I'm going to solve this by factoring, so I'm looking for two numbers that multiply to positive 3. I know that that is going to be 1 and 3 or negative 1 and negative 3. Since they also need to add to 4, I know that my two values are going to be positive 1 and positive 3. So I can write this in factored form as x plus 1 times x plus 3 is equal to 0. Using my zero-product property of multiplication, I can write two equations and solve them for x. So I find that x is equal to negative 1, and x is equal to negative 3.

So I'm going to use these two values on my number line to create some intervals. So I know that because I have a strictly greater than inequality symbol, I'm going to use open circles over negative 1 and negative 3. So I'm going to pick a test value within each interval and substitute it into my inequality to see which will yield true statements. So for this first interval, I'm going to pick negative 4. Then, I'll use negative 2 and then, finally, 0.

So substituting negative 4, negative 4 squared plus 4 times negative 4, is that greater than negative 3? Simplifying, I have 16 minus 16, which is 0. And 0 is greater than negative 3, so I know that my first interval is a part of my solution region. Then, I'm going to test the point, negative 2, by substituting negative 2 into my inequality. Negative 2 squared is 4. This will give me minus 8. 4 minus 8 is negative 4, which is not greater than negative 3, so I know that my second point, negative 2, is not part of my solution.

And finally, my last value 0-- 0 squared is zero plus 0. 0 is greater than negative 3, so I know that my last test value works. So negative 2 was not in my solution region, but negative 4 and 0 were. And so I know that this interval that is greater than negative 1 and this interval that is less than negative 3 represent my solution region.
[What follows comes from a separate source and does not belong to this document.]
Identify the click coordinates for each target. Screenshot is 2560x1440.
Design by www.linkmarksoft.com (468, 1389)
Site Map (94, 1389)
So finally, let's review how we can write our answer in either set notation or interval notation. Our first example is represented by this shaded region on the number line. And so in set notation, we would write that as all x values, such that x is greater than or equal to negative 5 and less than or equal to negative 1. And in interval notation, we would use square braces with the values of negative 5 to negative 1 included in the interval.

Our second example had a number line with these two shaded regions for our solution. So in set notation, we would write this as all x values, such that x is less than negative 3 or greater than negative 1. And in interval notation, we would write it as the union of two intervals, using curved parentheses, from negative infinity to negative 3 and from negative 1 to positive infinity.

So let's go over our key points from today. The solution to a quadratic inequality is a range of x values that make the inequality statement true. And the process for solving a quadratic inequality is one, solve as an equation set equal to 0; two, use solutions to the equation to create intervals on a number line; three, choose a test value that falls within each interval on the number line; and four, plug each test value into the inequality to identify the solution regions.

So I hope that these key points and examples helped you understand a little bit more about quadratic inequalities. Keep using your notes and keep on practicing, and soon, you'll be a pro. Thanks for watching.